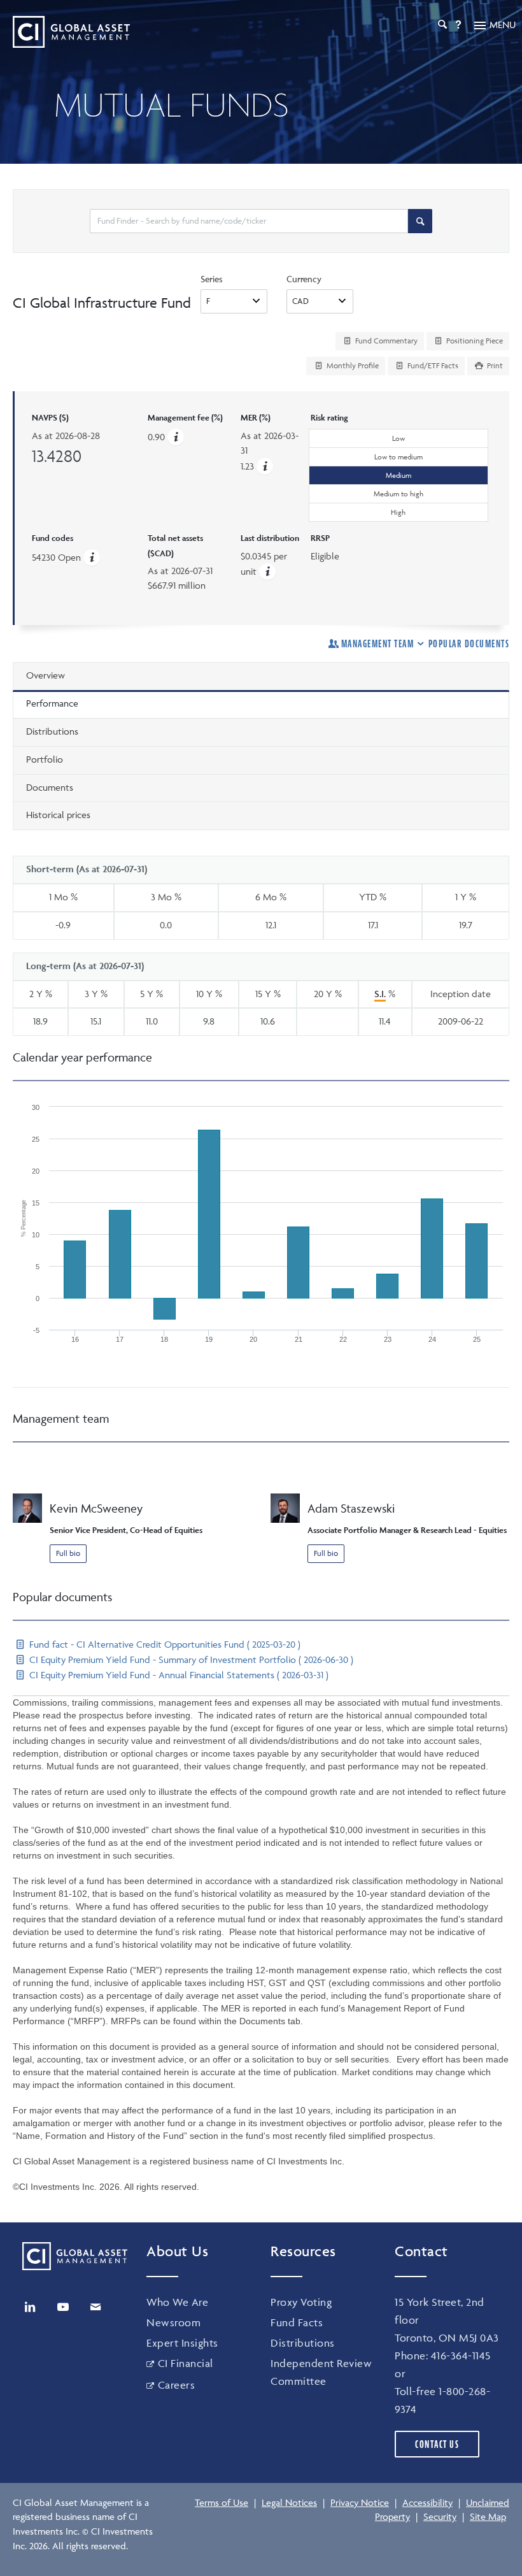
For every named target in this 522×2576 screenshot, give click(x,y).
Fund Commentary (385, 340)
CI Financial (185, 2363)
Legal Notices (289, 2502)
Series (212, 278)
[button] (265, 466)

═══

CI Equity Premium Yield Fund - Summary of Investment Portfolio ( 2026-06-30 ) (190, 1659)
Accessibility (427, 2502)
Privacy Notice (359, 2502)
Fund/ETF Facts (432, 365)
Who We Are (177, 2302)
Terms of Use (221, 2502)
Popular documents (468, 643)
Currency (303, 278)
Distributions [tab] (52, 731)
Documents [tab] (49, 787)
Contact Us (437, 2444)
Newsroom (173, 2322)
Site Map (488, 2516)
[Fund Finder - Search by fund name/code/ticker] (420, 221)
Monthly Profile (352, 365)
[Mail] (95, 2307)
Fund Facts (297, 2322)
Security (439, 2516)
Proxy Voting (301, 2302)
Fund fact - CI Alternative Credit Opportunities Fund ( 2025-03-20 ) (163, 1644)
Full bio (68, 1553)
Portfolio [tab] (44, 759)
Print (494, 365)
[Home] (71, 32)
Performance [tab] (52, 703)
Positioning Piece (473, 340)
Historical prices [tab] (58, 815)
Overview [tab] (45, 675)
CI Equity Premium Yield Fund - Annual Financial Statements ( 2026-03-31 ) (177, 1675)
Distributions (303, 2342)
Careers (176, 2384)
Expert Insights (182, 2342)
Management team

═══

▶ [WHAT IS EXPECTED]
In the entries above, one line contains "Full bio (68, 1553)" and another contains "Management team". Reproduce exactly those two lines and the lines between them, nothing else.

▶ [SOLUTION TO THIS EXERCISE]
Full bio (68, 1553)
Portfolio [tab] (44, 759)
Print (494, 365)
[Home] (71, 32)
Performance [tab] (52, 703)
Positioning Piece (473, 340)
Historical prices [tab] (58, 815)
Overview [tab] (45, 675)
CI Equity Premium Yield Fund - Annual Financial Statements ( 2026-03-31 ) (177, 1675)
Distributions (303, 2342)
Careers (176, 2384)
Expert Insights (182, 2342)
Management team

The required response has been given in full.